Scary Movie 5

Before Scary Movie 5 started rolling, there was a trailer for A Haunted House – a Marlon Wayans vehicle that is an unholy hybrid of Paranormal Activity and what Marlon Wayans thinks is hilarious. Everybody talks smack, the black women are crazy and cranky and there’s weed involved. Funnily enough, that is exactly what Scary Movie 5 is like.

The plot, such as it is, follows a young couple who adopt two feral children and move into a big house infested with CCTV cameras and the un-dead. That’s it. Of course Jody (an admirable effort by Tisdale) and Dan (Rex) have to stop the malevolent force that is haunting their children.
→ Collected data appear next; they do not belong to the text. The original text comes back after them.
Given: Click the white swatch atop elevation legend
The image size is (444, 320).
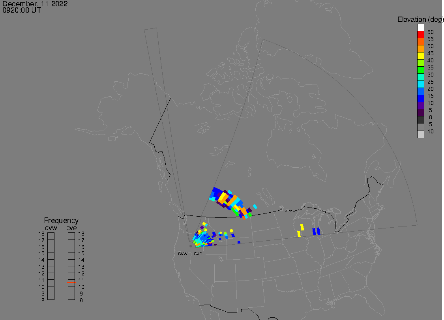Looking at the screenshot, I should coord(421,28).
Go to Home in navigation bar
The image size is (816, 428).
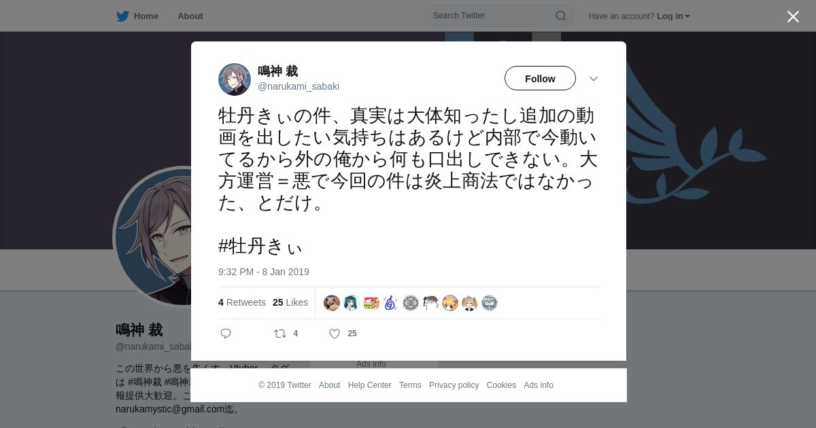146,16
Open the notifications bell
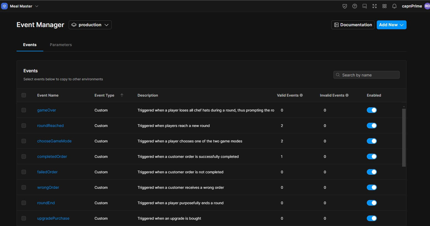The height and width of the screenshot is (226, 430). click(x=394, y=6)
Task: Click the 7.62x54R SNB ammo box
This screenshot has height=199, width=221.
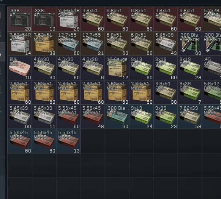Action: [x=68, y=19]
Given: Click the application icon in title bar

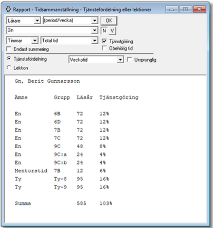Looking at the screenshot, I should click(8, 9).
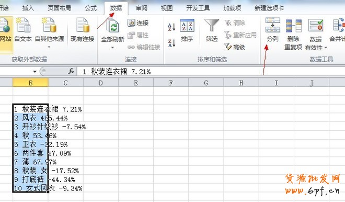Sort descending with the Z-A icon
Viewport: 345px width, 202px height.
[171, 43]
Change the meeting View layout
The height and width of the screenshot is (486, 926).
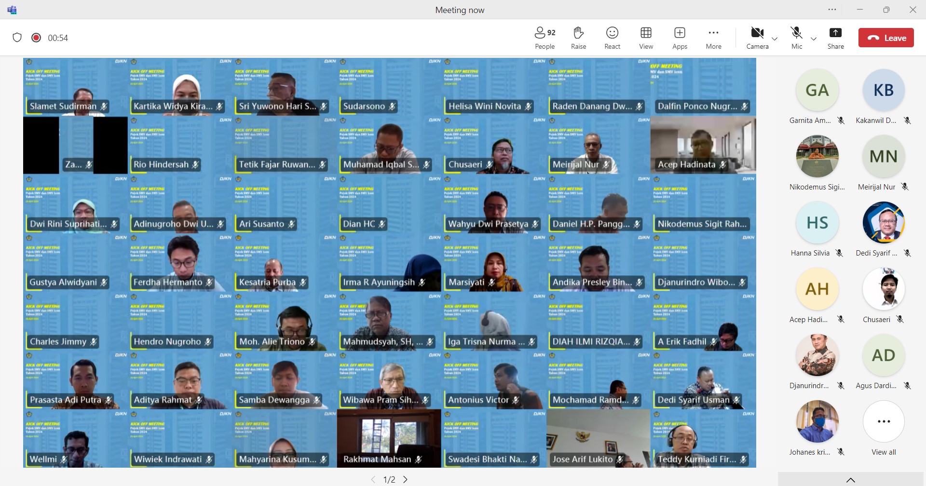(x=646, y=38)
All the celebrity cameos are shoehorned in at the beginning. Charlie Sheen and Lindsay Lohan (playing themselves) take part in a banal scene when they try to make a sex tape to add to Sheen’s gargantuan collection. The punch line of their exchange is that they’re meant to be poking fun at themselves: cue lots of references to Charlie’s libido and Lindsay’s inability to stay out of prison and not crash her car. They deliver their lines through dead eyes and even deader voices. At least Sheen tries to act, Lohan is running on autopilot. Sheen was in Scary Movie anyway, did everyone decide to overlook that in order to cash in on his #winning?

Next cameo comes in the form of Snoop Dogg, who is taking a friend to the woods to smoke some weed, because that’s all he does. When they find a cabin in the woods, they hide inside, point an arsenal of weapons at each other; then discover the feral children who are later adopted by Jody and Dan. Snoop doesn’t die, he doesn’t rap, he doesn’t even say the word “bitch”, he’s just there because someone thought it would be a laugh. Or maybe he was the only rapper to agree? WAS KANYE TOO BUSY OR SOMETHING?

The Scary Movie franchise has never promised to be something other parody films can aspire to be, but they have got steadily worse as they have gone on. Yes, the special effects in this are crap; Shad “Bow Wow” Moss can’t even fake an amputated leg properly – but that’s the point. However some lines of dialogue are completely out-of-sync, as though they hadn’t even tried to make the ADR fit with what was on the screen. A prime example of poor and lazy film-making.

Thankfully, toilet humour is kept to a minimum, but even then it was too much. Seeing Ashley Tisdale get a mouthful of urine might be funny in some circles – arousing in some weirder ones – but infantile here, and the film’s only fart gag didn’t raise a single laugh. A good effort was made with the slapstick and comic violence, but there are only so many times you can watch injury befall a baby, or a child (that gets into a full scale punch up with Jody) without a) getting bored or b) feeling uncomfortable. Ash as Jody’s BFF Kendra is relied on to provide a lot of the humour through the fact that she swears loads and acts how Hollywood likely believes to be “ghetto”. This entails finger-snapping, neck-rolling, twerking round a stripper’s pole and everything just shy of shrieking “HOLE MAH EARRINGS!”. FFS.

The parody aspects of the film were shoehorned in also. The horror spoofs were to be expected, but for some unknown reason it veered off into Inception territory. Not only was it devoid of humour, it felt dated (Inception was out three years ago and South Park has done it since, only ten times better). Ben Cornish’s Dom Kolb, a scarily accurate rendition of Leonardo DiCaprio’s intense performance in Inception, was a stroke of genius. Sadly, it was ruined by Dom growing breasts in the dream world and fondling them. Black Swan is spoofed as well, for no reason other than for Jody and Kendra to kiss and simulate sex later on in the film. The Cabin in the Woods is tenuously included, but there’s no point – that film was a parody in itself so the joke ends up being redundant.

Scary Movie 5‘s ONE saving grace is the relationship between the two female leads. Tisdale and Ash clearly have a good rapport and it comes across well on screen. These two need their own ghost hunting spin-off, but for the love of God don’t let a Wayans anywhere near it.

The tagline of Scary Movie reads “No mercy. No sequel. No shame” and truer words were never spoken in relation to this franchise. In total there have been FIVE Scary Movies. To be honest, Scary Movie 4 was stretching it. The departure of Anna Faris, who finally saw the light and realised she was better than the tripe she was starring in, should have brought an end to the whole sorry mess. When even the Wayans brothers (that’s Marlon and Shawn to be precise – there are five Wayans brothers) decide not to star, it’s time to call it a day.